All of this is pushing the game industry toward a whole new structure. Once it gets beyond the next generation of consoles coming from Sega, Sony and Nintendo, the video game marketplace will probably offer a variety of affordable boxes that all operate on a universal format, perhaps based on and compatible with the standard PC architecture. Such boxes will be differentiated chiefly by the capabilities of their specific components like processors, graphics and sound chips. Essentially, the future of the video game console may very well be a stripped-down, PC-compatible unit designed to play video games and priced under $200.
The biggest winners would be video gamers who, no longer restricted to a specific proprietary hardware environment, would have a greater choice of games to play. Also, some previous gaming platforms used cartridge technology, which meant that newer systems always had a hard time running software for older units. But with the acceptance of CD-ROM and DVD as game media, there's no longer a good excuse to prevent today's games from being played on tomorrow's hardware.
The obvious losers in a universal video game console market would be the companies that now spend millions of dollars developing proprietary game boxes in order to reap the licensing fees.

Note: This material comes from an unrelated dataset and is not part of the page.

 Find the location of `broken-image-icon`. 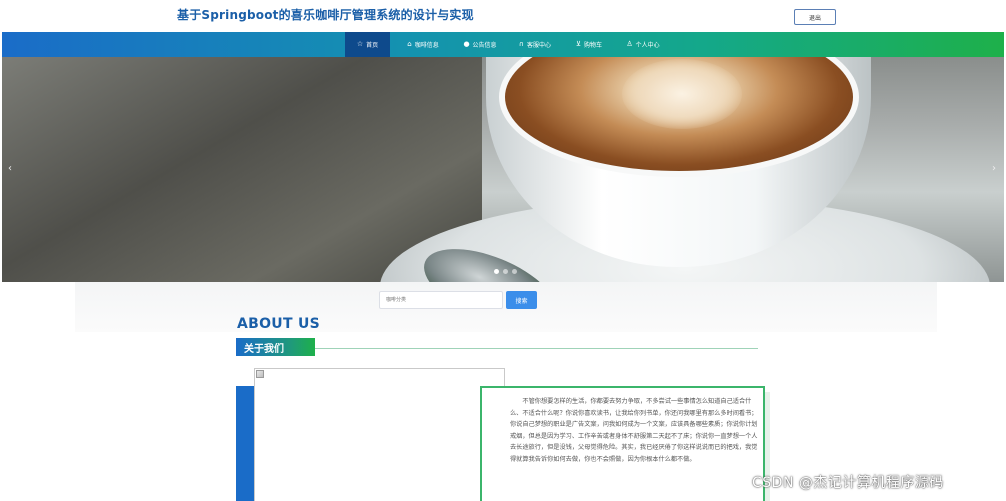

broken-image-icon is located at coordinates (260, 374).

But even if Sony, Nintendo and Sega choose to resist an "open box" video game console format, the programming skills of the emu developers will continue to undermine the incentives to make a new hardware format proprietary.
The fear that legal threats and piracy could kill the emu scene may turn out to be unfounded. In fact, the more sophisticated emulators become, the more likely it is that the emulator developers will render themselves obsolete -- after they've done the same to the market for proprietary game consoles.